Schubert is best known for his over 600 lieder (German songs).  However, like many composers of his time, he also wrote chamber music, piano compositions, and orchestral music including 9 symphonies.


His 8th symphony is known as the “Unfinished Symphony” because Schubert only completed the first two movements.  We have a sketch for part of the third movement and it is suggested that the fourth movement was actually used in another work, but as it is, there was no serious attempt by Schubert to finish the work.  Although scholars have proposed numerous possible explanations, the best one may simply be that the work can artistically stand on its own as it is.  On some level, Schubert knew this…  He simply did not have the motivation to add to something that was already complete in his mind.


Movement 1:  Allegro moderato (b minor)

Music cue #1:  0:05-1:04 in attached link

Wow!  Remember when I told you that Leonard Bernstein stated that if a piece of music does not grab your heart within the first 30 seconds it probably will not “make it?” 


Schubert immediately grabs your heart by stating a “ghostlike” descending, minor-key melody in the lower strings.  This serves as a very short introduction that will be developed later in this movement.  He follows this theme by a nervous, unsettled ostinato in the upper strings which introduce the “A Theme” of the exposition in the oboe and clarinets—a melancholy theme beginning with a pronounced descending 5th.  Note also that it is rare to compose a first movement in ¾ time! 


Music cue #2:  1:04-1:48 in attached link

After a very short bridge—just like the one Beethoven used in his 5th symphony—Schubert introduces the “B Theme”—the most familiar tune in this work, it has even been set to lyrics: “The is a symphony that Schubert wrote but never finished.”  The tune is in G Major and note the syncopated accompaniment (akin to Mozart).  This brief section offers a brief respite from the brooding first theme.


Music cue #3:  1:49-3:12 in attached link

After stating the pleasant “B Theme” twice, Schubert fades out the music completely with a grand pause, and then abruptly has the orchestra play fortissimo minor chords which throws the listener back into the turmoil of the minor key.  [This quick change of mood is reminiscent of Beethoven!]   He continues with a brief development-like passage of the “B Theme” and then a brief development-like passage of the “A Theme” after which he formally ends the exposition.  As is usual at this time, he repeats the entire exposition.

[Element and text location data]

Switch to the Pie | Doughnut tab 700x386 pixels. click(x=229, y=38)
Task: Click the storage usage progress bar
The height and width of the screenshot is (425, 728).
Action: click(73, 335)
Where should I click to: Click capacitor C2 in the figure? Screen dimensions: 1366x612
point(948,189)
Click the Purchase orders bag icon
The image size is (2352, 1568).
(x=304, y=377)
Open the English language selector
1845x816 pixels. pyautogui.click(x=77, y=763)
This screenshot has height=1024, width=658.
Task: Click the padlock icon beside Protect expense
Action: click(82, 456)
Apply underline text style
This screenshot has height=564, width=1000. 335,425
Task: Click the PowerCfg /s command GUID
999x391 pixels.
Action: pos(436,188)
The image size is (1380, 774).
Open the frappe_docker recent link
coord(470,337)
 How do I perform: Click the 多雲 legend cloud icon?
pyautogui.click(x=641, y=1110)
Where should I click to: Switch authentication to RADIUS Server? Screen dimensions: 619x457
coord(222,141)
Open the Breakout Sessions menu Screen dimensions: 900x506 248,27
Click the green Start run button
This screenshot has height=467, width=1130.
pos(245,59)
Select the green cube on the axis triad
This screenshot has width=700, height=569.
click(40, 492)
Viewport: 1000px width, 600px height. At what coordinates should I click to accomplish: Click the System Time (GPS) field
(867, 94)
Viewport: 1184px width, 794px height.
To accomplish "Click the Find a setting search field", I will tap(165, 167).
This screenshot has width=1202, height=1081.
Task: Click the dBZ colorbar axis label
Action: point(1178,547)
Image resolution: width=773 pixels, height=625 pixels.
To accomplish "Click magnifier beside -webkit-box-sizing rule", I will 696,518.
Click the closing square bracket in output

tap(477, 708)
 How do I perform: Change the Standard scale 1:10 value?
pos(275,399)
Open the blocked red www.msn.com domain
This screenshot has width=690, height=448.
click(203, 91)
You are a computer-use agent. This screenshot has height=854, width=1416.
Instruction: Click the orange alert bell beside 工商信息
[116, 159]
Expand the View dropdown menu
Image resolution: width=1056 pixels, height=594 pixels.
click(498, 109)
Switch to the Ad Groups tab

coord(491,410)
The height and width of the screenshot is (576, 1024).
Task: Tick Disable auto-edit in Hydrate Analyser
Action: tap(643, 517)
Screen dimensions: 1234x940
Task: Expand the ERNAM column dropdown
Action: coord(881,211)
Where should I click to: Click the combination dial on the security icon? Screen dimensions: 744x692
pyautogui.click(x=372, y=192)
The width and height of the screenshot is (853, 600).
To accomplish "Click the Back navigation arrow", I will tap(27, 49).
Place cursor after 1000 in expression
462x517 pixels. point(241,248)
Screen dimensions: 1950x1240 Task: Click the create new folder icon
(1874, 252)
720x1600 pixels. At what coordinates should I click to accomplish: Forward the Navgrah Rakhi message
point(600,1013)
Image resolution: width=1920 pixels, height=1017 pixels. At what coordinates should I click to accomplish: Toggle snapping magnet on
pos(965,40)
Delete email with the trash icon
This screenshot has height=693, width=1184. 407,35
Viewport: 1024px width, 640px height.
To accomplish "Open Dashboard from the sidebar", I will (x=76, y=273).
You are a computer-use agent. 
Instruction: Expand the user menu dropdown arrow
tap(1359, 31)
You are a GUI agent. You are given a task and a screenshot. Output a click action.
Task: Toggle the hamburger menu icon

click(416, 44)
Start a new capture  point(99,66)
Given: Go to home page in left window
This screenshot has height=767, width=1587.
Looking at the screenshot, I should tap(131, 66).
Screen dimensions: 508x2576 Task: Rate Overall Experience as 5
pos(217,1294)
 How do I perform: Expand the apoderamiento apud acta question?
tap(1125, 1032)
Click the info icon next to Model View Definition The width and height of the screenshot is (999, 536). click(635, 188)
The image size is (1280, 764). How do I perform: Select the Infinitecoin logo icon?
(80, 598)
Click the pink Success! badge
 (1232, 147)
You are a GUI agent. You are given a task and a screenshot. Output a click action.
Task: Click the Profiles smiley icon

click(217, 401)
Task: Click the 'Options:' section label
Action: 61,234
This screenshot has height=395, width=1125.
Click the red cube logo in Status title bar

- [EXERCISE BRIEF] Resume the listening guide to Schubert's "Unfinished Symphony," picking up right after its last sentence.

- [TASK OUTPUT]
Music cue #4:  6:23-9:25 in attached link

Surprise!  In the development section, Schubert develops only the 8 measures of the introduction—the ghost-like bass line!  (That is why he placed a development-like passage of the A & B themes in the exposition—he was not going to develop them in the formal development!)  Although the development section begins quietly, it turns very stormy—with numerous loud outbursts—some on a dimished seventh chord, the most dissonant chord used during this period!  Also note the use of the trombones to add power, darkness and gravity to this section!   


The recap is fairly conventional with a restatement of the “A & B Themes.”  The intro theme is revisited in the short coda and the movement ends as expected in b minor.


Movement 2:  Andante con moto

Music cue #5:  13:51-15:00 in attached link

Ah, the darkness has been replaced with light!  We are in the key of E Major (note the descending scale at the very beginning in the basses and the E Major arpeggio outlined in the “A Theme” melody. 


Music cue #6:  16:30-17:55 in attached link

After a strong, tutti section which presents a variation of the “A Theme,” Schubert wastes no time in modulating to the relative minor, C# and presents a second theme most noted for its ascending 3rds.  Note the syncopated accompaniment—similar to what he employed in the 1st movement behind the second theme.  Schubert then switches the modality to C# major and presents the theme in the oboe. 


This movement is in “sonatina form,” that is sonata form without a development.  After Schubert finishes the section of “B theme” material that you just heard, he basically repeats the 2 themes (with changes of key).  In sum, this movement serves as a perfect “counterbalance” to the melancholy mood of the first movement.  There truly is a feeling of satisfaction and completion after hearing the two movements.  Did Schubert really need to add any more?


One more thought…

You will notice that the music that we have been studying has been 1) attractive enough on the surface to pull you in; and 2) musically rich enough to keep you coming back.  That balance is really the “key” to a great work of art.  And although fairly easy to comprehend, it takes true “genius” to create.  There is no “formula”–it’s more or less a special “zone of awareness” that few individuals in our history have been privileged to enter.  And even these individuals don’t achieve it with every piece, for it is very, very elusive.  I think that is the magic of great music!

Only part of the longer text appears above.